Building Trades intend to raise ruckus about questionable contractors


Building Trades unions plan an increasingly visible campaign targeting dubious contractor practices in commercial and residential construction in downtown Minneapolis.

As part of the campaign, community, faith and labor groups will lobby at the state Capitol Wednesday, April 26.

“This is a campaign to stop the exploitation of workers,” said Alan Kearney, of the Minnesota Building Construction Organizing Task Force. Through street demonstrations, informational banners and other tactics, unions intend to contrast good developers with those who cut corners on projects by skimping on safety, using under-the-table cash payments, or otherwise taking advantage of workers, Kearney said.

To participate in the April 26 lobby day, contact Kearney at 651-653-9776.

Mingling at the Whitney
The campaign had an unofficial kickoff March 25 when more than 100 union members and supporters milled outside the renovated Whitney Landmark Residence on the riverfront. The building – a former milling complex, then a luxury Hyatt hotel – is being converted into 48 high-end condominiums, with prices starting at $300,000 and running into the millions.
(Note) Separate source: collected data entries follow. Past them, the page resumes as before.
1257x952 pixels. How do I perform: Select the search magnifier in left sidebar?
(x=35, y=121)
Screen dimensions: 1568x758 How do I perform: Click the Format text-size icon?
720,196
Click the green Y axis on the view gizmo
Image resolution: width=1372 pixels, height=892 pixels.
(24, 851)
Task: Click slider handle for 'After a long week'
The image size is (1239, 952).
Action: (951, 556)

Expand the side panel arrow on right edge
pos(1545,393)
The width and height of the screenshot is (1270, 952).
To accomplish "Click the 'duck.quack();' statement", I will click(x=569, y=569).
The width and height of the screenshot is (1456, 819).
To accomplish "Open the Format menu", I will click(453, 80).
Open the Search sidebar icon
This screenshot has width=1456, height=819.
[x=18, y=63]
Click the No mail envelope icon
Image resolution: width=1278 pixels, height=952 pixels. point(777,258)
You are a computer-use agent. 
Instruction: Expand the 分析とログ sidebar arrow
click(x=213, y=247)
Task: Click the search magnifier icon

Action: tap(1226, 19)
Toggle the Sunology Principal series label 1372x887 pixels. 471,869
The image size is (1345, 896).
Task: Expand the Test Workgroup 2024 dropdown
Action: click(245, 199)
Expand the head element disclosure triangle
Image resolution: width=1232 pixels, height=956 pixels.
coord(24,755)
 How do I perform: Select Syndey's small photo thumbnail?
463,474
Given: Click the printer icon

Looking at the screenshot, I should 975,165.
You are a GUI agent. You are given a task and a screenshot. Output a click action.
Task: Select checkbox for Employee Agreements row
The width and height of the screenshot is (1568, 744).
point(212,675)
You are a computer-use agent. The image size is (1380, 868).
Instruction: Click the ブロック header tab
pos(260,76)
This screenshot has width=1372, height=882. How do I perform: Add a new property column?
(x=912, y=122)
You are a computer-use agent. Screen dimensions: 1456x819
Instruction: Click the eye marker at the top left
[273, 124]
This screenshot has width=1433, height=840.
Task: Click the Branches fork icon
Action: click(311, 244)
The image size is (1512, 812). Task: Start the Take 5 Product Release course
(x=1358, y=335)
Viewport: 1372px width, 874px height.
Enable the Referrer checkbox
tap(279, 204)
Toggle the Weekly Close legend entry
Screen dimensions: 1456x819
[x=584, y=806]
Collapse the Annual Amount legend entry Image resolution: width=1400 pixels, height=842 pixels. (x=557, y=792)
During the demolition stages of the renovation, Kearney said, Building Trades organizers documented massive violations of basic safety requirements. “We just walked inside – there was nobody stopping us – and what we found was appalling,” Kearney said. “No hard hats, no safety goggles, not even a dust mask. No work boots.”

Workers told union organizers they were being paid $6 an hour for the demolition work, in cash, with no benefits. But Ned Abdul, owner of Swervo Development, denied any knowledge of the conditions, Kearney said.

“Well, he’s the developer,” Kearney said. “The developer is accountable and responsible.… This is what this campaign is about. What does good development look like? What does the Carlyle look like? What does the Guthrie look like?

“And what does bad development look like? Ned Abdul.”

Things now seem “on the up and up” at the Whitney, Kearney said; among other things, the project is now using Diversified Construction, which Kearney called a “legitimate contractor.”

But the Whitney is not the first time unions have questioned Abdul; they’ve raised similar safety concerns with Swervo projects at the Sexton and Herschel buildings.

“It’s not about union vs. nonunion issues,” Kearney said. “It’s not an immigrant issue, either.” Though some of the workers involved have been immigrants, others have been African-American or Caucasian. The bottom line is worker abuse, he said.

Cheating the state?
Developers who cut corners do more than endanger workers, Kearney said. Cash wages can mean developers are not paying required income taxes, workers’ comp and unemployment insurance to the state. They may be illegally classifying employees as independent contractors, violating additional federal and state laws.

“So, we’re going to raise that issue – what the impact of paying workers cash has on the State of Minnesota,” Kearney said.

The full campaign will ramp up in late April. Unions have been greeted by cold shoulders at the state departments of Health and Labor and Industry, Kearney said, but have found a more concerned audience at the Minneapolis City Council.

“If this is going on, they’re appalled by it,” Kearney said. “They understand that we’re going to take street actions. And we let them know that we’re going to be causing some controlled chaos. Very peaceful controlled chaos, but we’re going to be very comprehensive about how we’re going to be educating folks. And it’s going to get wild.”